__THE TASK__.
Search term "panel": copy each line of the records that contains it.

### RECORDS TO USE

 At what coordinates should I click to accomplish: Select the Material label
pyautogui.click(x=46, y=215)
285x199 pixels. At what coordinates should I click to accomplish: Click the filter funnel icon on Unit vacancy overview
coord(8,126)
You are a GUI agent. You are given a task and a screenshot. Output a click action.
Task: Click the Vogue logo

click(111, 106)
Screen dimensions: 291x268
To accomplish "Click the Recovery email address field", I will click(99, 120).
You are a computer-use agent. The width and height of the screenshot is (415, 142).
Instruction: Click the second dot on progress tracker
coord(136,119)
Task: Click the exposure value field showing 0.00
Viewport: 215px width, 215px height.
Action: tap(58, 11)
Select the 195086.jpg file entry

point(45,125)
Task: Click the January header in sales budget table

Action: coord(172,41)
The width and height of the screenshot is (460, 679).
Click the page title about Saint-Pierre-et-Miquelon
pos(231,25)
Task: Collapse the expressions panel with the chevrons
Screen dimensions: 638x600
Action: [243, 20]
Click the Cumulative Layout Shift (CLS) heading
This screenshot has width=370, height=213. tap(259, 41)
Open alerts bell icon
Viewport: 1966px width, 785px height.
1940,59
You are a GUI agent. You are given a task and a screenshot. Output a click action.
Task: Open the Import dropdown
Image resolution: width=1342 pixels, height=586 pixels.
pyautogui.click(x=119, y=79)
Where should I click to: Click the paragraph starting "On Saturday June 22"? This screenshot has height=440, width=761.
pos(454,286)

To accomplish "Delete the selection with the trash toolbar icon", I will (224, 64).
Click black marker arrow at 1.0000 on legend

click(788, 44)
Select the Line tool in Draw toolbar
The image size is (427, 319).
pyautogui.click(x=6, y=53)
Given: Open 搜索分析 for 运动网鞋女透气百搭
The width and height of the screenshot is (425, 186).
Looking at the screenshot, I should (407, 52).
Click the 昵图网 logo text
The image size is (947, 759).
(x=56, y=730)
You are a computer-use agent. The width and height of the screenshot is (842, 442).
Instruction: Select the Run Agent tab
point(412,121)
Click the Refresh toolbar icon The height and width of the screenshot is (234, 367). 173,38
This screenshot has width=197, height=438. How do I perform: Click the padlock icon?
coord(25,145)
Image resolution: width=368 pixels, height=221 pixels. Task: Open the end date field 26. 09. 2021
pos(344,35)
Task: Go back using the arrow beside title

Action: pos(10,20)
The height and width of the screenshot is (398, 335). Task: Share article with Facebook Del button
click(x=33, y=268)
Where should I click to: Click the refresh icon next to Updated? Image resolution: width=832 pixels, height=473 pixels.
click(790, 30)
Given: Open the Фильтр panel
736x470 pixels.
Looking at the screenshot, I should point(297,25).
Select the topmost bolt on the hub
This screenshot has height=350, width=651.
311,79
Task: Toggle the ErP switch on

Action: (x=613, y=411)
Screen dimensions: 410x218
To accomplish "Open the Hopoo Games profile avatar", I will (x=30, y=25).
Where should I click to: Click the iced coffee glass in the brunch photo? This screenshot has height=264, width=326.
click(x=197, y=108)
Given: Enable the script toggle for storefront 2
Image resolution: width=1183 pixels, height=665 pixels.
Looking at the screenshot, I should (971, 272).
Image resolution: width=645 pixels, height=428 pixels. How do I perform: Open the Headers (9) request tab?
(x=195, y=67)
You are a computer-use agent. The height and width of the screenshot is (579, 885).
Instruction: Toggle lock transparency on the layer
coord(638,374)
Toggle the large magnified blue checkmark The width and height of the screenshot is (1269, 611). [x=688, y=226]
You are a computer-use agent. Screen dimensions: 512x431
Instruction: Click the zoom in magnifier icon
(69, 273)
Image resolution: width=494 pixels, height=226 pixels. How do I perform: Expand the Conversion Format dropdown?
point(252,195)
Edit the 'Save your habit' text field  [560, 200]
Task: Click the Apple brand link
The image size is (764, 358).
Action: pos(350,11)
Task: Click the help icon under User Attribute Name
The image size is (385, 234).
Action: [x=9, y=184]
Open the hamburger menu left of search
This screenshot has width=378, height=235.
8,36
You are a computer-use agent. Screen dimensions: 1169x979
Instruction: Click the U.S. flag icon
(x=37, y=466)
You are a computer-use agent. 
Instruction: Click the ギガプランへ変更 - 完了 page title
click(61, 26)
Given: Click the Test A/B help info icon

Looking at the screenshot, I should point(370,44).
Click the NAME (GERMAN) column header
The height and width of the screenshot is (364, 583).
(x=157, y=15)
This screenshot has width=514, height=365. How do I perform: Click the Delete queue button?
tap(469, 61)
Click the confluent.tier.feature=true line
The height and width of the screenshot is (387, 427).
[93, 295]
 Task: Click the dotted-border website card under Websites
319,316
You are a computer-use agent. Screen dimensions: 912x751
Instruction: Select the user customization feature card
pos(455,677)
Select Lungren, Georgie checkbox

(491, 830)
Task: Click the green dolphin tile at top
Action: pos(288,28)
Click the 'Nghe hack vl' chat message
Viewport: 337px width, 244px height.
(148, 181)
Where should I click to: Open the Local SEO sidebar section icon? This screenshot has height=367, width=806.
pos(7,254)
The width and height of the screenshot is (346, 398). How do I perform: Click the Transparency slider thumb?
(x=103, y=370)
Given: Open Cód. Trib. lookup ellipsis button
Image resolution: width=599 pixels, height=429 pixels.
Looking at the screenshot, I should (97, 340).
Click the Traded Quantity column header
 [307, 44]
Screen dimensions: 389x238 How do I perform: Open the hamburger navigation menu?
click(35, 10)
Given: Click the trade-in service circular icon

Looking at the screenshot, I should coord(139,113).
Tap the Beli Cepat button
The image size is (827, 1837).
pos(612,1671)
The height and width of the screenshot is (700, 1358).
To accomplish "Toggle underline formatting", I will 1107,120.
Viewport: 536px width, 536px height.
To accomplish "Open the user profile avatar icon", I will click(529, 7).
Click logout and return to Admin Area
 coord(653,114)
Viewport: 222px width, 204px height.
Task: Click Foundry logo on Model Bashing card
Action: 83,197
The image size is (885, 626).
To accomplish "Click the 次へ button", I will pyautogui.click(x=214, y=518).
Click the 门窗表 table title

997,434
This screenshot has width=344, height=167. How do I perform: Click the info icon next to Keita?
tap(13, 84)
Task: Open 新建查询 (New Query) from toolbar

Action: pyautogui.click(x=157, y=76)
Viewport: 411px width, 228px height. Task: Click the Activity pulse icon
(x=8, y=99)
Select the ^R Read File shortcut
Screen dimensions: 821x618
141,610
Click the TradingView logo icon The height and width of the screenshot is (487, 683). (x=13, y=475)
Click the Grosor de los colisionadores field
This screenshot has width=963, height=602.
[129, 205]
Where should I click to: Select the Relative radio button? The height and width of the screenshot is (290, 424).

######

__RESPONSE__.
Task: Collapse the expressions panel with the chevrons
Given: Open the Фильтр panel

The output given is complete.